Cuando un hombre de mediana edad se divorcia, puede pasar que súbitamente se encuentre en una situación económica desesperada, porque, para empezar, en la mayoría de los casos se encontrará sin vivienda y le corresponderá pasar una manutención. Si ocurre en esta versión del país, las cosas pueden ir estrepitosamente peor. Mi sueldo como profesor universitario no significaba demasiado cinco años atrás, pero podía subsistir sin mayores contratiempos; por estos días, la quincena apenas me alcanza para un cartón de huevos, papel sanitario y algunas verduras. Pero el peor de los escenarios es el de la vivienda, cuando alquilar un apartamento debería ser algo absolutamente corriente para un profesional cercano a los cincuenta años. Sin embargo, se trata de una aspiración más cercana a una utopía, un lujo al que apenas tienen acceso quienes perciben dólares y tienen la suerte de hallar a un propietario dispuesto a correr el riesgo de que su vivienda sea tomada. Así que me tocó violar una ley de vida: no regreses a vivir con tus padres. Volver a comer diariamente con ellos, compartir los espacios comunes, dormir en el cuarto de mi adolescencia, no ha resultado un proceso sencillo. Aunque, debo admitir, al principio fue bueno saborear la sazón de mamá diariamente, sentirme arropado por su afecto en el tiempo más duro e incluso el poder reencontrarme con algunos amigos de la calle “F”. El paso del tiempo, no obstante, me trajo una inevitable sensación de inconformidad, un hartazgo que no hacía más que crecer y que provocaba airadas discusiones por detalles minúsculos. Incluso algunos fines de semana con Cristina se hacían trabajosos y problemáticos, con desencuentros constantes provocados por los consejos de mis padres, seguramente muy bien intencionados, pero que siempre consideraba inoportunos.

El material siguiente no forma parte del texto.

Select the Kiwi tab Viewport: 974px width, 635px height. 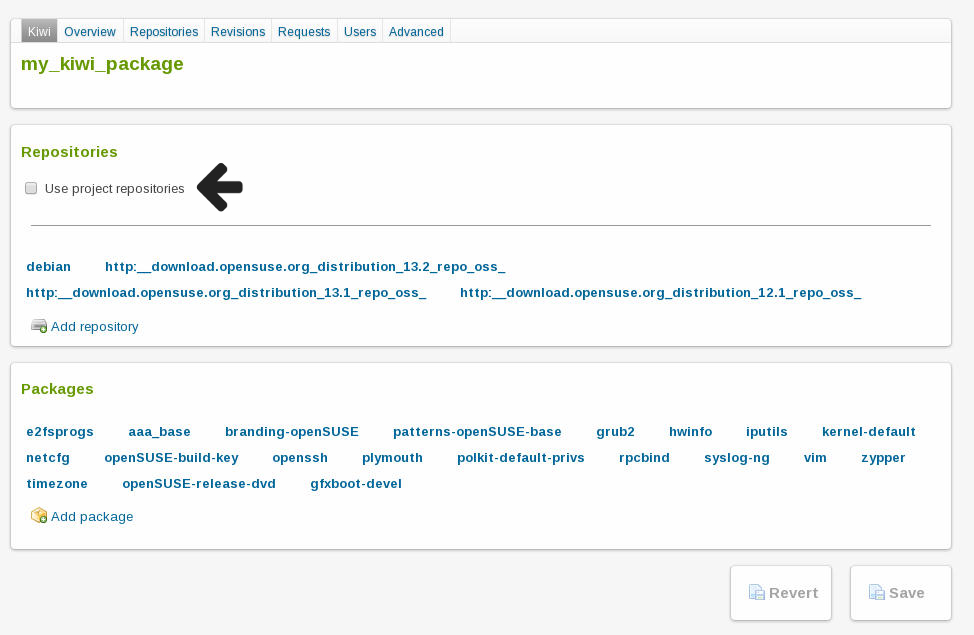[x=39, y=32]
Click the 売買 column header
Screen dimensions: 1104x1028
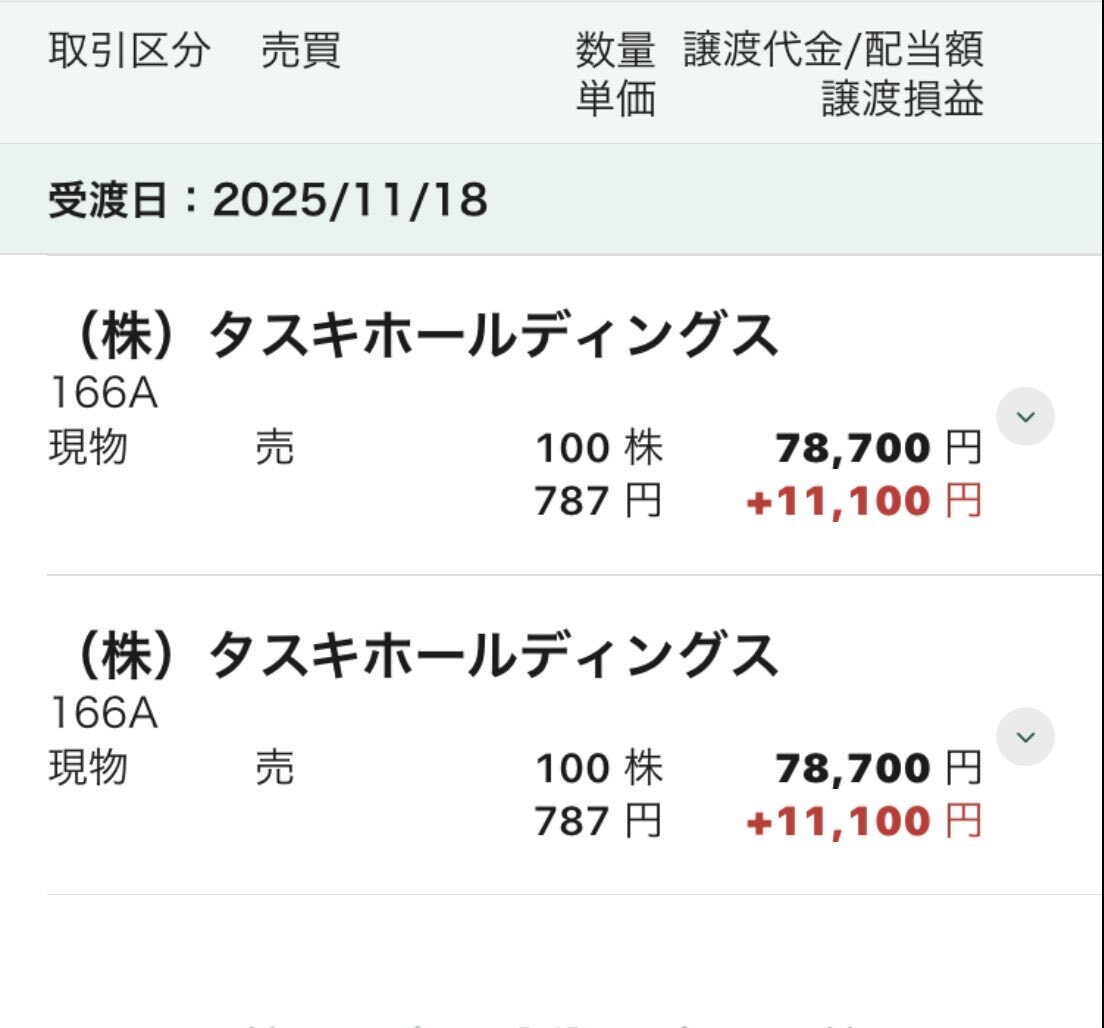coord(301,51)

Los lunes, luego del domingo que llevaba a Cristina de vuelta a su casa, operaba en mí un reseteo involuntario. La casa se hacía silenciosa, dando paso a una incertidumbre que parecía tomar cuerpo mientras la idea de emigrar, que Cristina tenía la habilidad de ahuyentar en un instante, se incrementaba con el paso de cada día laboral. El lunes llegué tarde a mi clase de “Teorías de la comunicación” por tener que escuchar la verborrea política de Fabiana, una especie de alguacil que se encarga de repartir cajas CLAP a quienes tilda cariñosamente como sus “vecinos progre” de El Cafetal. El laborioso proceso de romper la caja con los rostros de Chávez y Maduro para subir los alimentos en bolsas, y no ser visto por algún vecino, también me robó valiosos minutos. El martes, fue el día de tragar lacrimógenas en Plaza Venezuela y de refugiarme en La Previsora; el miércoles, normal, un apagón de 20 minutos me retuvo entre las estaciones del Metro de Chacaíto y Sabana Grande; el jueves, pues… el jueves por la mañana seguí el consejo de un compañero de la facultad y terminé haciendo algo que luego me mantuvo despierto toda la noche. No pude evitar convertir la experiencia en un texto que al día siguiente leí a mis estudiantes:

 

Hemos empacado pasta turca, lentejas etíopes y leche en polvo mexicana. Nuestra aventura nos remonta a exóticas narraciones ambientadas en el siglo XIX, cuando algunos comerciantes europeos viajaban a Japón en busca de gusanos de seda. Pero el nuestro es un viaje que apenas comprende los riesgos corrientes de recorrer el centro de una de las capitales más violentas del mundo, y su circunstancia más estrambótica es la de un vecino de Caurimare que ha acumulado productos de las cajas CLAP y que por necesidad ha decidido retomar una práctica más propia del período neolítico. Nos hacemos de la ropa más deteriorada que encontramos y pasamos llave con la esperanza de alcanzar acuerdos provechosos. Madrugar es importante y tomamos el ascensor cuando aún es de noche. Cargamos el pesado bolso en el asiento de atrás y dejamos el estacionamiento, no sin antes bajar la ventana para intentar aspirar el aroma de las cayenas escarlatas que pueblan el jardín de las residencias.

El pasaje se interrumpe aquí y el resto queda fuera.